The Golden rule sums up the entirety of the Law. If we want to be loved, forgiven, and provided for by God, we must show that same love, forgiveness, and provision to others. The fruit spoken of in verses 16-20 is the fruit of the beatitudes of 5:3-12. All through these three chapters, Jesus appeals to a person’s heart. The heart of a person produces actions that produce fruit. That is the narrow gate. If one has a heart that loves God, then one will display that love in actions that show love for others. One cannot, in any way, shape, or form, start with actions, hoping that they produce a change in heart. This brings me finally to the concluding verses 24-27:

“Anyone who listens to my teaching and follows it is wise, like a person who builds a house on solid rock. Though the rain comes in torrents and the floodwaters rise and the winds beat against that house, it won’t collapse because it is built on bedrock. But anyone who hears my teaching and doesn’t obey it is foolish, like a person who builds a house on sand. When the rains and floods come and the winds beat against that house, it will collapse with a mighty crash.” Matthew 7:24-27 NLT

This is the word of God for the people of God. Thanks be to God.

I don’t know if you have seen the previews for season three of the series the Chosen, but a poignant scene is in these previews. Jesus is confronted by a person with religious authority. The man says to Jesus: “If you do not renounce your words, we have no choice but to follow the Law of Moses.” Jesus looks at the man and says, “I am the law of Moses.” That Law is Jesus. Matthew has majestically used the words of Jesus to update the Law of Moses. He states in chapter 5:17-20 that his mission is to fulfill the Law. That is solid rock. Jesus is the rock on which we build our lives. If we put our faith, hope, and trust into anything but Jesus, we build a house on sand.

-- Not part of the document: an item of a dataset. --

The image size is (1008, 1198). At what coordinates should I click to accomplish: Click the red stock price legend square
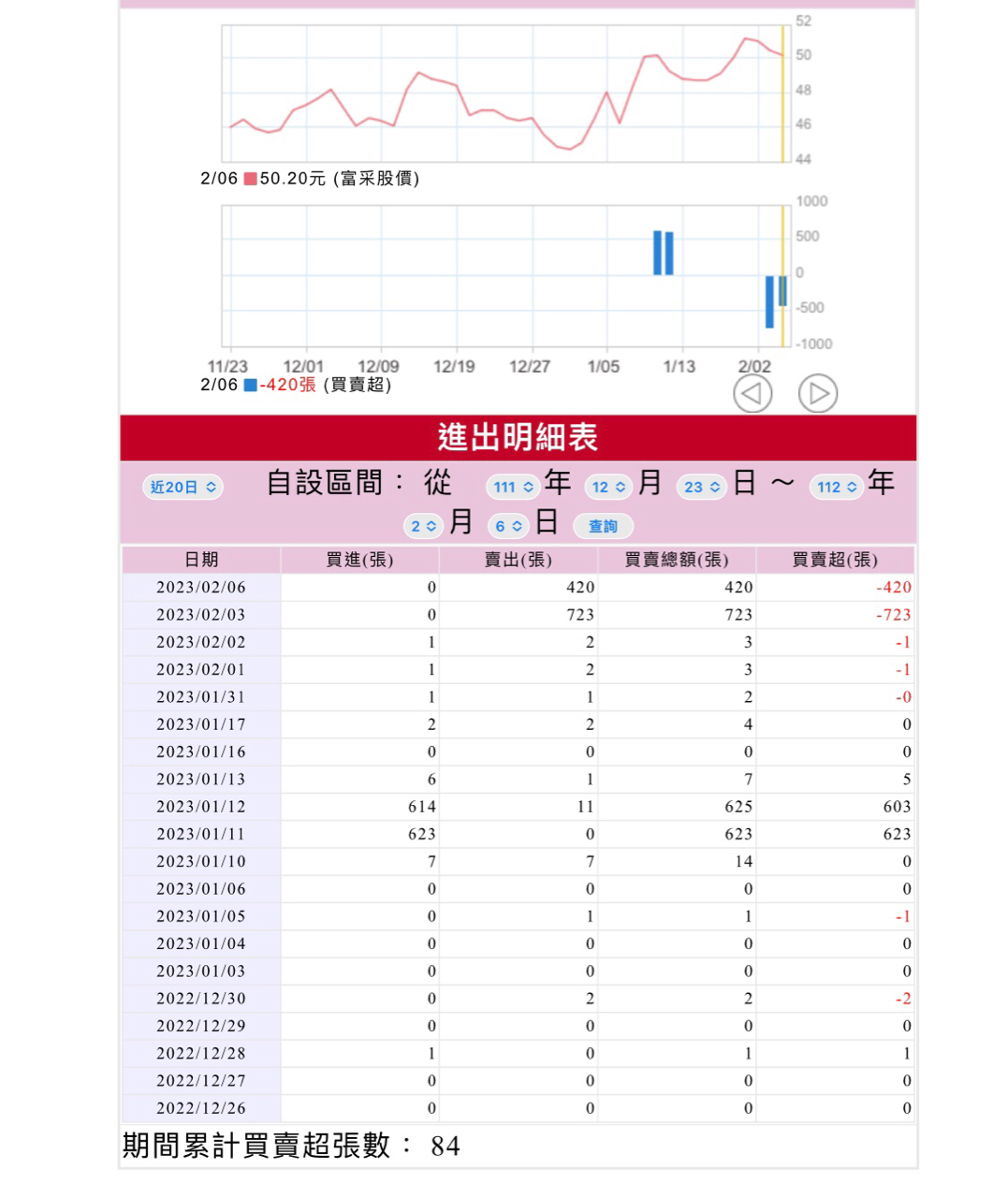pos(250,179)
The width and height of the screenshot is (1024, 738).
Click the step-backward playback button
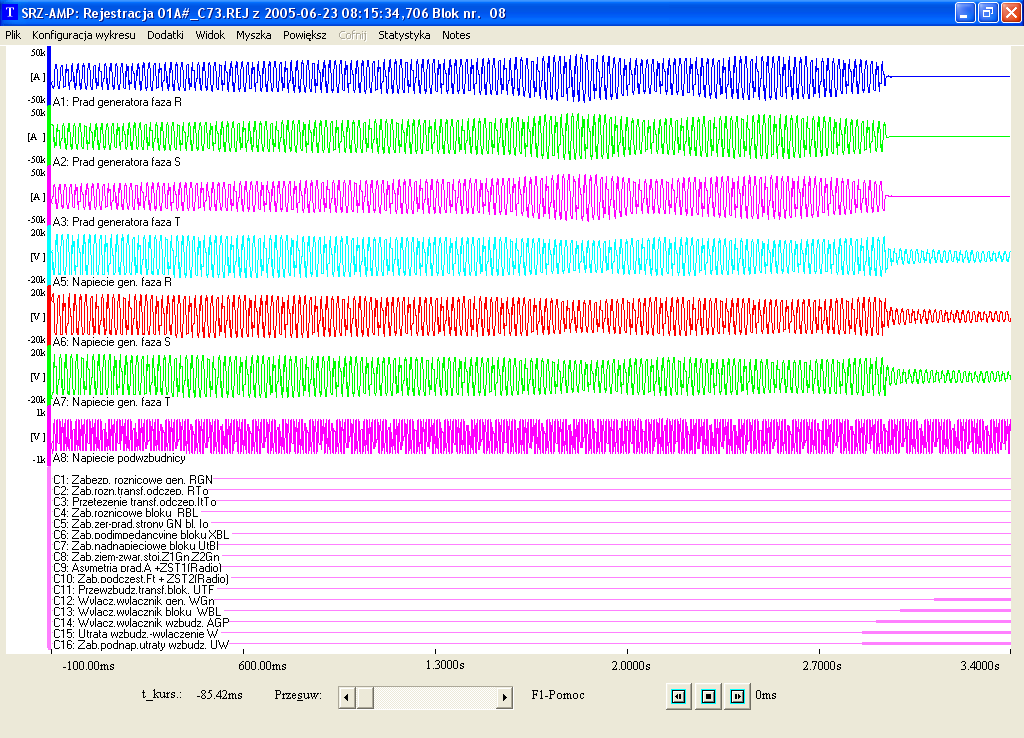tap(679, 696)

Are you putting your faith, hope, and trust into money, sex, and power? Are you are putting your faith in politics – looking for a doom and gloom future if the opposite party comes into power or a utopia if your team takes charge? Do you have a worldview that proclaims your morality makes you superior to others who hold and practice a different morality? Can any of that provide the transformative power of the presence of God? The answer is a firm “NO!” Listen to the quote by N.T. Wright:

“The real new Temple, the real house-on-the-rock, will consist of the community that builds its life upon Jesus’ words. All other attempts to create a new Israel, a new Temple (remember that Herod’s Temple was still being completed in Jesus’ lifetime), a pure or revolutionary community, would be like building a house on the sand. When the wind and storms came, it would fall with a great crash. Jesus was calling his hearers to take part in God’s new drama, the great play in which Israel would at last fulfill her ancient vocation to be the light of the world. This was to be the way of true love and justice through which Israel’s God would be revealed to the watching world.” Wright, N. T. The Challenge of Jesus (pp. 46-47). InterVarsity Press. Kindle Edition.

Only through Jesus, only through his life, death, and resurrection, can we find the solid rock that transforms our hearts and fills us with the presence of God, the Holy Spirit. All other ground is sinking sand. If you have not given your life over to Jesus. If you answered yes to any of the previous questions, I invite you as we sing to pray and give your life to him and him only. Invite him to be the center and the rock of your life.